Your task —
Copy out everything from the start of these lines down to the line containing "center [322, 92].", including both ends, word for word.

Stored records —
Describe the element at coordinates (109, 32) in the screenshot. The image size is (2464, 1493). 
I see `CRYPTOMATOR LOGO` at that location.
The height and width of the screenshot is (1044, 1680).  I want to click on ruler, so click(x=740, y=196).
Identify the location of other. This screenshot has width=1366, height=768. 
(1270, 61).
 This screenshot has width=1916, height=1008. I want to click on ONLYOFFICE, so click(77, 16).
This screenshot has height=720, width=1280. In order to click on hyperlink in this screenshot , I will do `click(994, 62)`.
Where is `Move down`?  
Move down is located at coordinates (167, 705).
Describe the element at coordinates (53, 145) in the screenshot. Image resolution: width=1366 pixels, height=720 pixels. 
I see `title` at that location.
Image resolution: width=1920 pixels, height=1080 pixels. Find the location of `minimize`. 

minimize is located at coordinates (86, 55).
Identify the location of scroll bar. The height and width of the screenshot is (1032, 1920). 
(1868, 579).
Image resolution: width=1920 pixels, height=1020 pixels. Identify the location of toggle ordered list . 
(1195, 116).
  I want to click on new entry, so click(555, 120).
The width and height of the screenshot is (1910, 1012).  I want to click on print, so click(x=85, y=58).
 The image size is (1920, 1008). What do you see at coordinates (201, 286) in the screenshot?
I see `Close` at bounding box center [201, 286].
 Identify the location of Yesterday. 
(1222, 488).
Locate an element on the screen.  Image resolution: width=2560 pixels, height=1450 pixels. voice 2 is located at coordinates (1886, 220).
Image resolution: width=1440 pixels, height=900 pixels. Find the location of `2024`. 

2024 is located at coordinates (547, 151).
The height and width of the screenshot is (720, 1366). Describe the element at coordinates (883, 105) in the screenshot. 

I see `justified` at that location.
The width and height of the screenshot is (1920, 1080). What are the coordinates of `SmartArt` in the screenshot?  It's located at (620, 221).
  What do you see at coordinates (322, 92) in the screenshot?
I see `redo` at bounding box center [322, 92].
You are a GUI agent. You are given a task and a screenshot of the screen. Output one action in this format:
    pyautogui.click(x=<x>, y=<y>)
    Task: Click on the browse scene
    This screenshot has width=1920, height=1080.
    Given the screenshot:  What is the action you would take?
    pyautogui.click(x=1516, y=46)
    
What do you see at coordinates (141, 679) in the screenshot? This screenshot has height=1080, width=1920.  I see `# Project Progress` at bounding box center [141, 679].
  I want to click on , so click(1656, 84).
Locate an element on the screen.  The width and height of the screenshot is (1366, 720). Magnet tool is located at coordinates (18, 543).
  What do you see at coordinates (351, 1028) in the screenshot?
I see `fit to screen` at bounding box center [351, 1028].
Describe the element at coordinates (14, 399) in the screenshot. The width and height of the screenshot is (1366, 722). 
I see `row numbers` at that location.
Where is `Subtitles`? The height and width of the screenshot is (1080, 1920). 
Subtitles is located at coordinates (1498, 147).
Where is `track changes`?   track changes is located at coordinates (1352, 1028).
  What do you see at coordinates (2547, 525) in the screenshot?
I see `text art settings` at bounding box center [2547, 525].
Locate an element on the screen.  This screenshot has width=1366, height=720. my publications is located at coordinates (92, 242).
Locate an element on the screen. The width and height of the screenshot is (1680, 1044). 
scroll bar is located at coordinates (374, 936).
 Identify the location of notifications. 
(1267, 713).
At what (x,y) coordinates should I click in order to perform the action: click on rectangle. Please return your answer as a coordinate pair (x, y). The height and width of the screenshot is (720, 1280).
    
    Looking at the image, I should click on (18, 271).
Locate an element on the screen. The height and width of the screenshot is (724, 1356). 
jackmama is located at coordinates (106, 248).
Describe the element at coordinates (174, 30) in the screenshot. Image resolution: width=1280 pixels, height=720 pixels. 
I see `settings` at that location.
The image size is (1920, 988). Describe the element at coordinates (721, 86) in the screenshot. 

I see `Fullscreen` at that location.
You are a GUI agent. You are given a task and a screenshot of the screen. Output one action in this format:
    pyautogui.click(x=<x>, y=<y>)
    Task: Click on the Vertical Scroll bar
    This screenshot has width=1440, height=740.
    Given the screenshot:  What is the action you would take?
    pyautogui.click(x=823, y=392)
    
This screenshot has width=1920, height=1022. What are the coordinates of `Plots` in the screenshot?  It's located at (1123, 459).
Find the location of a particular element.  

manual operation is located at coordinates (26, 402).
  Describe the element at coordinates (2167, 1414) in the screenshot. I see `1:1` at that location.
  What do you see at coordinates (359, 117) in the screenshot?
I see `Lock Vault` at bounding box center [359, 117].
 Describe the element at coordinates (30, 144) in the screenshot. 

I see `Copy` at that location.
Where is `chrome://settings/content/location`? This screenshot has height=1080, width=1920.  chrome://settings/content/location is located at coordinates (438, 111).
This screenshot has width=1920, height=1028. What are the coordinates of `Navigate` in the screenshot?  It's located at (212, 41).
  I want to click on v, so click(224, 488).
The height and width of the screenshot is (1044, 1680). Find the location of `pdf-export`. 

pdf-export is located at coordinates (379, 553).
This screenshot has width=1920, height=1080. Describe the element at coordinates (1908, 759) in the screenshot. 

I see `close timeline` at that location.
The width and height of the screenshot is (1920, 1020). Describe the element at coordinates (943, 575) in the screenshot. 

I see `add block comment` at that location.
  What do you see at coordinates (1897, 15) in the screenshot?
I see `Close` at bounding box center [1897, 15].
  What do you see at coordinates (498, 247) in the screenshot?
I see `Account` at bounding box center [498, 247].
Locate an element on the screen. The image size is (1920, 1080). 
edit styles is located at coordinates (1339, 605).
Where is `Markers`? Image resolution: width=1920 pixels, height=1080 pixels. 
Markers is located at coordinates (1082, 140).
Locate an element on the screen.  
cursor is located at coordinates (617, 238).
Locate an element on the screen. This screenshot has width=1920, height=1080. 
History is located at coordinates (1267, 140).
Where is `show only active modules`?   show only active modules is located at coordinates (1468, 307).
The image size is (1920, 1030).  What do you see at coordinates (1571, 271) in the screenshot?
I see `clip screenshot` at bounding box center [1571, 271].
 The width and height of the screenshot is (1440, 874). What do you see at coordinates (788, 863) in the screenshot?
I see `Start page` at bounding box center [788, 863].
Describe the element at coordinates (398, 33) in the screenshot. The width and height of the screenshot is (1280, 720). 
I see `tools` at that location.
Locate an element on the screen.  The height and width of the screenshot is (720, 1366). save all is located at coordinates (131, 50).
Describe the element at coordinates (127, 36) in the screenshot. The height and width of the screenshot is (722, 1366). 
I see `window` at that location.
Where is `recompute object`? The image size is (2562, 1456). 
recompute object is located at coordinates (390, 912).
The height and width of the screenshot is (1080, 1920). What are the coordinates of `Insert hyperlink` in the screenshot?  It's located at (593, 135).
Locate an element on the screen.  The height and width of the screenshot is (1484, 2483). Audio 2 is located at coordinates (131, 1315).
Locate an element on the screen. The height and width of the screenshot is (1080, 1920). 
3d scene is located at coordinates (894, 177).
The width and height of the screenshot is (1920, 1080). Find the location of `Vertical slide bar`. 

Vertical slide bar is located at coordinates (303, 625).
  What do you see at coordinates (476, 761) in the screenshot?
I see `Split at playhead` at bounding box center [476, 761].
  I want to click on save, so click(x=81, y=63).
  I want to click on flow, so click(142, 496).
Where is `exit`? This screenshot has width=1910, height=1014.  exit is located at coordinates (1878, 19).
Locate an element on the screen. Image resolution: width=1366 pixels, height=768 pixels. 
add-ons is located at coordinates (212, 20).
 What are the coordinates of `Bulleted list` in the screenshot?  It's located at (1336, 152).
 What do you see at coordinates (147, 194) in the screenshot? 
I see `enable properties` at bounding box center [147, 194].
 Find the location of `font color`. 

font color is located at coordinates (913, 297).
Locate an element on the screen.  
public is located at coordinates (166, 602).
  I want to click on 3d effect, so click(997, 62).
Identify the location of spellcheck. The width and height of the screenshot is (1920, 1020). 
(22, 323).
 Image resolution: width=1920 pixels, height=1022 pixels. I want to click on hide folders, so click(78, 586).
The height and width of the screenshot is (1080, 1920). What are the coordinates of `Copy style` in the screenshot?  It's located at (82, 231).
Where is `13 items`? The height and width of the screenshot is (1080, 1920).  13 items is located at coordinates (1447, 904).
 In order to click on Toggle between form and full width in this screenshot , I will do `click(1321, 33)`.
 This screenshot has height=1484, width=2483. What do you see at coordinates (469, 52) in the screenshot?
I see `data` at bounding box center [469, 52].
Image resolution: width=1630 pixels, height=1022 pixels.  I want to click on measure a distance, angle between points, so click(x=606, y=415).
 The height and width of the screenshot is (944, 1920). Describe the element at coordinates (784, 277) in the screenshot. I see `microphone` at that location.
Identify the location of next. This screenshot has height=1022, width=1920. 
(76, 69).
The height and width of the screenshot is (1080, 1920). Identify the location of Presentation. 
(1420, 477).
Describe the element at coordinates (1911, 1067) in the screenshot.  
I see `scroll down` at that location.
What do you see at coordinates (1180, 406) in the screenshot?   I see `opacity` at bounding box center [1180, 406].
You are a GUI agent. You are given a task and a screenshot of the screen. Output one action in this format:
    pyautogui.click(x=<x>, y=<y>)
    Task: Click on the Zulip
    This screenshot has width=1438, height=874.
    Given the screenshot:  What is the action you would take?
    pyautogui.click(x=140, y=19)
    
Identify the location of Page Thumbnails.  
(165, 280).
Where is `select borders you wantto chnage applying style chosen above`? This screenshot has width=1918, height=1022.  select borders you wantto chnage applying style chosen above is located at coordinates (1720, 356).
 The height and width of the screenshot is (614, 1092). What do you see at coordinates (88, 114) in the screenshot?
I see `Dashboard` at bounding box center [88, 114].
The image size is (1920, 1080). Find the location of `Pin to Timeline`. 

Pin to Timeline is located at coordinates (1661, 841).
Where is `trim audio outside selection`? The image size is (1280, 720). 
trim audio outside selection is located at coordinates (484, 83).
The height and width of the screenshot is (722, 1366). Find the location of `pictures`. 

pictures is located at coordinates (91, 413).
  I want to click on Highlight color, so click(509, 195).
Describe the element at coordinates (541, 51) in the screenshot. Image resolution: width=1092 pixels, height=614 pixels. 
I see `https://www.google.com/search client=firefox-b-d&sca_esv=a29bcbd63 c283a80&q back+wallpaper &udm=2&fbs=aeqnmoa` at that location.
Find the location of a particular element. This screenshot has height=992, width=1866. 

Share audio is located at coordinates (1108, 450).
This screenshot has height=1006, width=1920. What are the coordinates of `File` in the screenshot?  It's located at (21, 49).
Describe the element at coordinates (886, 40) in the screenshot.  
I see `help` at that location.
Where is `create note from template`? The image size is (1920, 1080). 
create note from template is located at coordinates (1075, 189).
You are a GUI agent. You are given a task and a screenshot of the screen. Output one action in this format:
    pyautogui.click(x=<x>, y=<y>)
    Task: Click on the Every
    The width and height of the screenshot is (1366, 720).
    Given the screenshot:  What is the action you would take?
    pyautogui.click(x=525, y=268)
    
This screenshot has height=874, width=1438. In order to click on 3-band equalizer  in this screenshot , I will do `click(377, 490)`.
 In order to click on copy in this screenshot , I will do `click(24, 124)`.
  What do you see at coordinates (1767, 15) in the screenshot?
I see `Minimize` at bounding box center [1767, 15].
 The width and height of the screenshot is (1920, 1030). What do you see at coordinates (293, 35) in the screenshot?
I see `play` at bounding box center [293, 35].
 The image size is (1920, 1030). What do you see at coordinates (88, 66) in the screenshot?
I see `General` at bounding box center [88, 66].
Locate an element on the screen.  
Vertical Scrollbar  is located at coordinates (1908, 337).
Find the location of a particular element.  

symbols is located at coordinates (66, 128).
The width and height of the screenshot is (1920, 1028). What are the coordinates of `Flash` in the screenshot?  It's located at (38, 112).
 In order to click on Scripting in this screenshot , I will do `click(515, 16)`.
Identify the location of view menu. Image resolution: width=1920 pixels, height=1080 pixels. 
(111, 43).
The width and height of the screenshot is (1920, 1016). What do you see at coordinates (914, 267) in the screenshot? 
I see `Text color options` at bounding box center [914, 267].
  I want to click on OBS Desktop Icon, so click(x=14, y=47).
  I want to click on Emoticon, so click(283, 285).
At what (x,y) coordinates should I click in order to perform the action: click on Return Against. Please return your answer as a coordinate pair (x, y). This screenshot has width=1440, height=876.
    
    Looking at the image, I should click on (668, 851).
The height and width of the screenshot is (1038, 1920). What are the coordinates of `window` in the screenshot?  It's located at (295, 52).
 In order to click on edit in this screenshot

Solution for this exercise —
Describe the element at coordinates (109, 32) in the screenshot. The image size is (2464, 1493). 
I see `CRYPTOMATOR LOGO` at that location.
The height and width of the screenshot is (1044, 1680).  I want to click on ruler, so click(x=740, y=196).
Identify the location of other. This screenshot has width=1366, height=768. 
(1270, 61).
 This screenshot has width=1916, height=1008. I want to click on ONLYOFFICE, so click(77, 16).
This screenshot has height=720, width=1280. In order to click on hyperlink in this screenshot , I will do `click(994, 62)`.
Where is `Move down`?  
Move down is located at coordinates (167, 705).
Describe the element at coordinates (53, 145) in the screenshot. Image resolution: width=1366 pixels, height=720 pixels. 
I see `title` at that location.
Image resolution: width=1920 pixels, height=1080 pixels. Find the location of `minimize`. 

minimize is located at coordinates (86, 55).
Identify the location of scroll bar. The height and width of the screenshot is (1032, 1920). 
(1868, 579).
Image resolution: width=1920 pixels, height=1020 pixels. Identify the location of toggle ordered list . 
(1195, 116).
  I want to click on new entry, so click(555, 120).
The width and height of the screenshot is (1910, 1012).  I want to click on print, so click(x=85, y=58).
 The image size is (1920, 1008). What do you see at coordinates (201, 286) in the screenshot?
I see `Close` at bounding box center [201, 286].
 Identify the location of Yesterday. 
(1222, 488).
Locate an element on the screen.  Image resolution: width=2560 pixels, height=1450 pixels. voice 2 is located at coordinates (1886, 220).
Image resolution: width=1440 pixels, height=900 pixels. Find the location of `2024`. 

2024 is located at coordinates (547, 151).
The height and width of the screenshot is (720, 1366). Describe the element at coordinates (883, 105) in the screenshot. 

I see `justified` at that location.
The width and height of the screenshot is (1920, 1080). What are the coordinates of `SmartArt` in the screenshot?  It's located at (620, 221).
  What do you see at coordinates (322, 92) in the screenshot?
I see `redo` at bounding box center [322, 92].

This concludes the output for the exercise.